Debra prodded him. "You still haven't answered my main question, John."
"I'm sorry. I…what was it? I kinda lost track."
"That's okay. Maybe I didn't phrase it succinctly enough. What did your mother do that put pressure on you?"
"Oh." He sat quietly, not wanting to answer, not really sure how to.
46
"Look," Eric was saying. "I told you that the psych exam was incomplete. I don't care anymore why that was so. I just want it done now. That's how it has to be."
"'Has to be,'" Eric Senior mocked. "You've always had to have things 'the way they have to be' in your opinion. It was that way when you were a kid," he said harshly. "I never understood you then and I sure as hell don't now."
The old man's tone made Emily wince. Her father held his ground, but Eric Senior seemed to hate him. She felt she was missing something here. It was more than the present issue of John Hardy, serious though that was. There appeared to be old wounds or feelings Eric Senior had held for a long time.

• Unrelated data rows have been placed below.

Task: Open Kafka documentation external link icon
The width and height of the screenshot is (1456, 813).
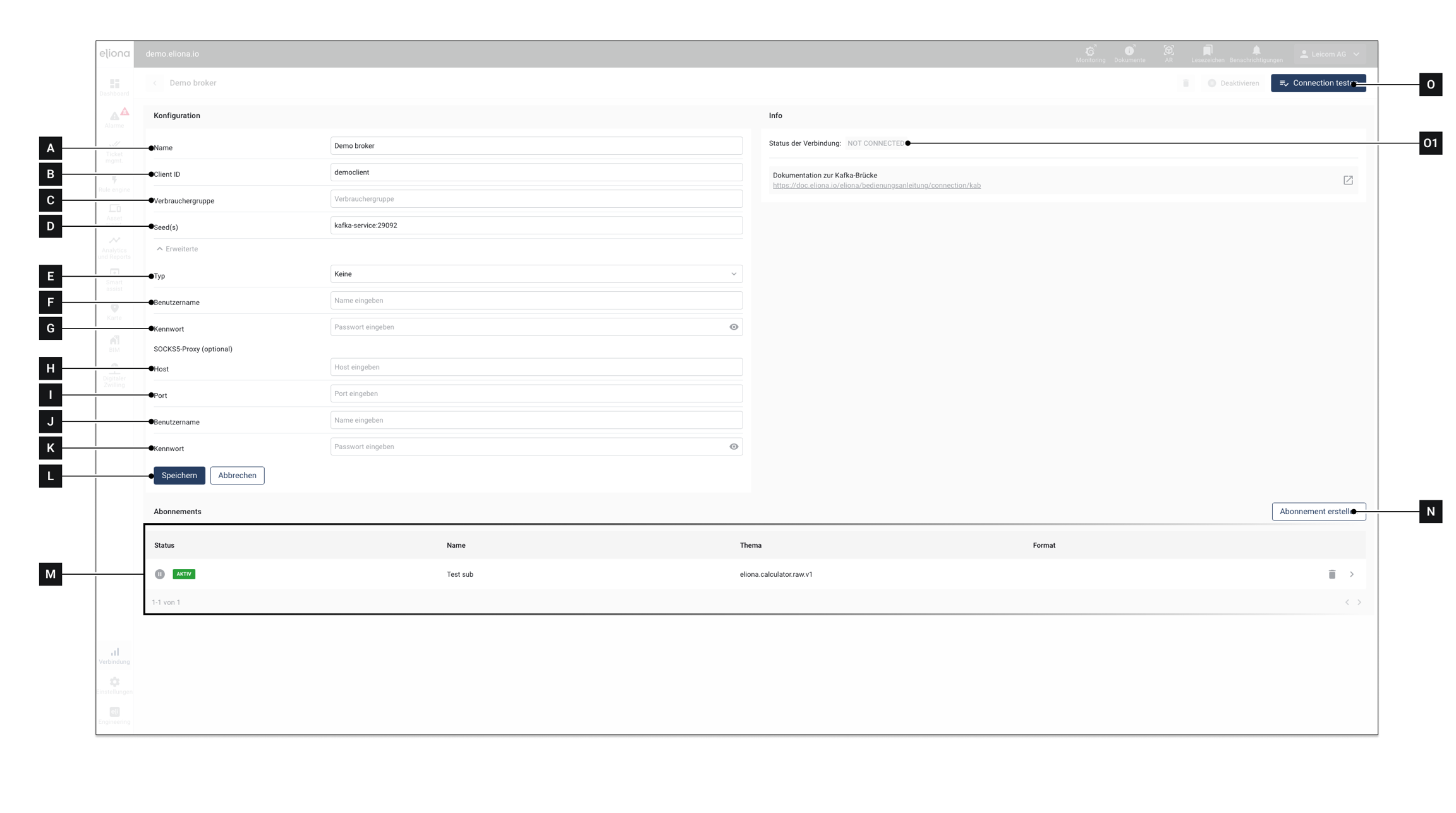Action: click(x=1348, y=180)
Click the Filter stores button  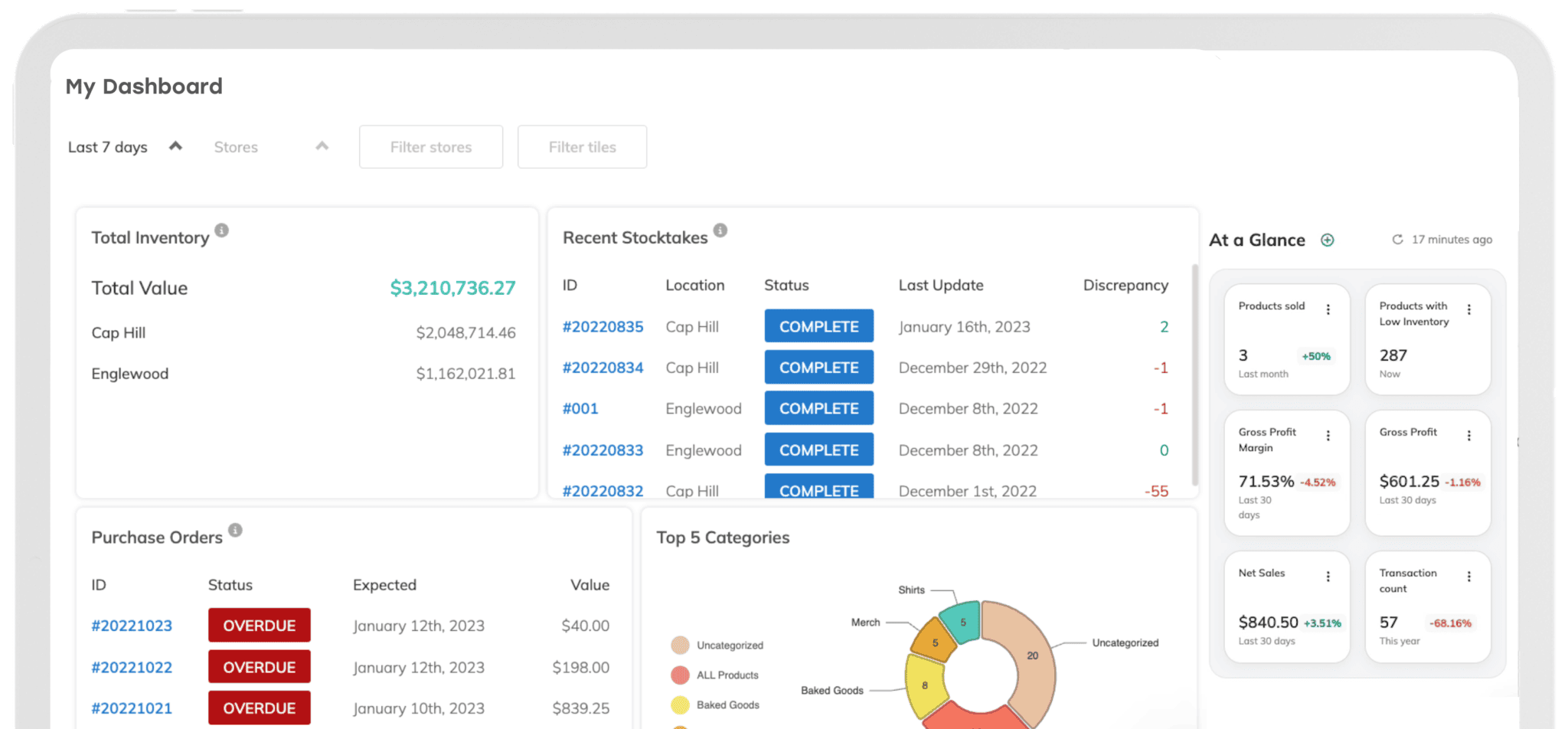coord(430,146)
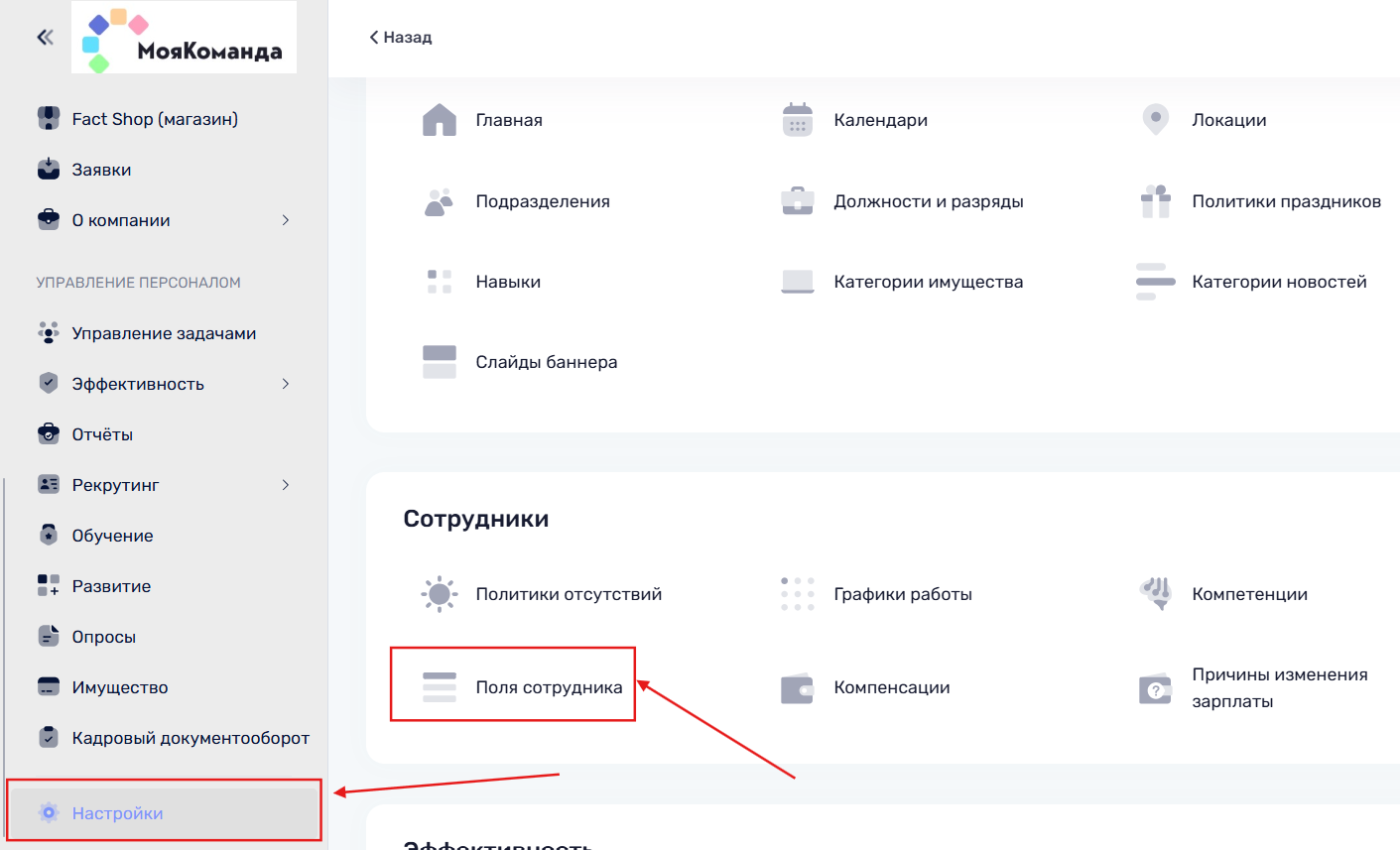This screenshot has width=1400, height=850.
Task: Expand the Эффективность submenu chevron
Action: click(286, 384)
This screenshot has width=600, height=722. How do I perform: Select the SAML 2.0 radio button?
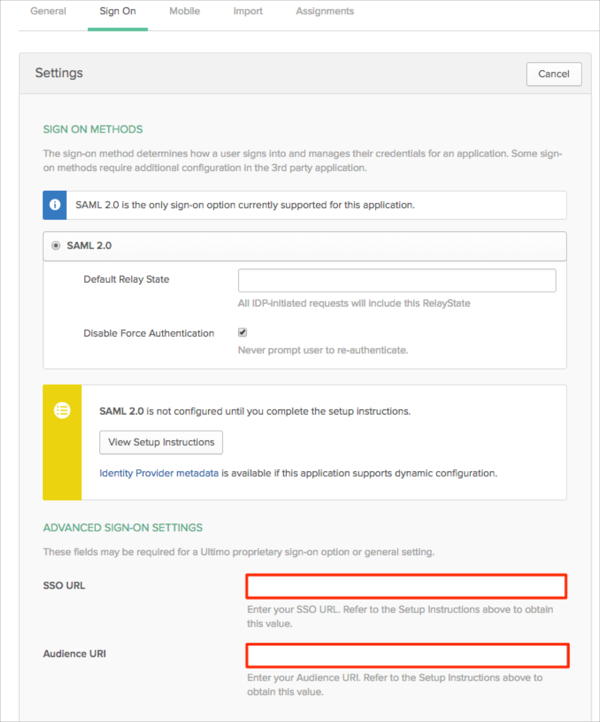(56, 246)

She knew about unresolved grudges. The painful memory of her mother dying of a pulmonary embolism after an injury at one of her landscaping projects resurfaced. Emily had blamed her for dying. The feelings lasted for almost a year. She never told her father about them, but she had made things awful for him. Yet, at thirteen, things were so black-and-white. It was either right-or-wrong and things fit where they went.
Eric Senior ranted on, disturbing her
thoughts.
"That goddamned monster up there deserves to die. You know that. If you don't do it, I'll do it myself!"
Emily blinked in surprise. The voice was gravely with aged maleness, but the words had been her own. Once. And they had been wrong. "Shut up!" she shouted impulsively. "Dammit, Dad knows what he's doing. Just leave him alone and let him do it." She didn't remember approaching him, but there was old Eric Senior, sitting beneath her, eyes bulging and his face nearly crimson.
Sputtering at first, he managed to yell at Eric, "Are you gonna let her talk to me like this?"
"Damn you, Emily. Show some respect," Ed blurted before Eric responded.
"To a close-minded old man?" she retorted. "Don't any of you understand what is really going on here? The court, and you, just want my father to go upstairs and kill a man, without any consideration whatsoever."
"He is supposed to carry out the court's decision and sentence," Frank said.
"Thank you so much for clearing that up for us, Frank," she said, staring hard at him. She then added, "So he should go on and do it? Without giving it another thought?"
Frank broke eye contact. He looked around, then said, "Yes. The probabilities tech stated at the trial that the evidence statistically weighed heavily against Hardy."
"Which is a grossly improper use of statistics," Eric finally said, taking over his own defense. He took Emily by both shoulders and pulled her gently but firmly back from Eric Senior. Before he let go, though, he gave her another appreciative squeeze, with both hands. "Being entrenched in the business world like you are, Frank, I would have expected you to realize that."
"It's the law, Uncle."
"Yes. It is."
Ed stood, adjusting the cuffs of his shirt and coat. "Sorry, Uncle Eric, but I can't help the way I feel. Maybe you think you needed this meeting, but it's just been a waste of time." He looked at his cuffs again. An ugly but firm tone of certainty in his voice, he said, "Go on and execute him. Get it over with. You'll know it's right, eventually."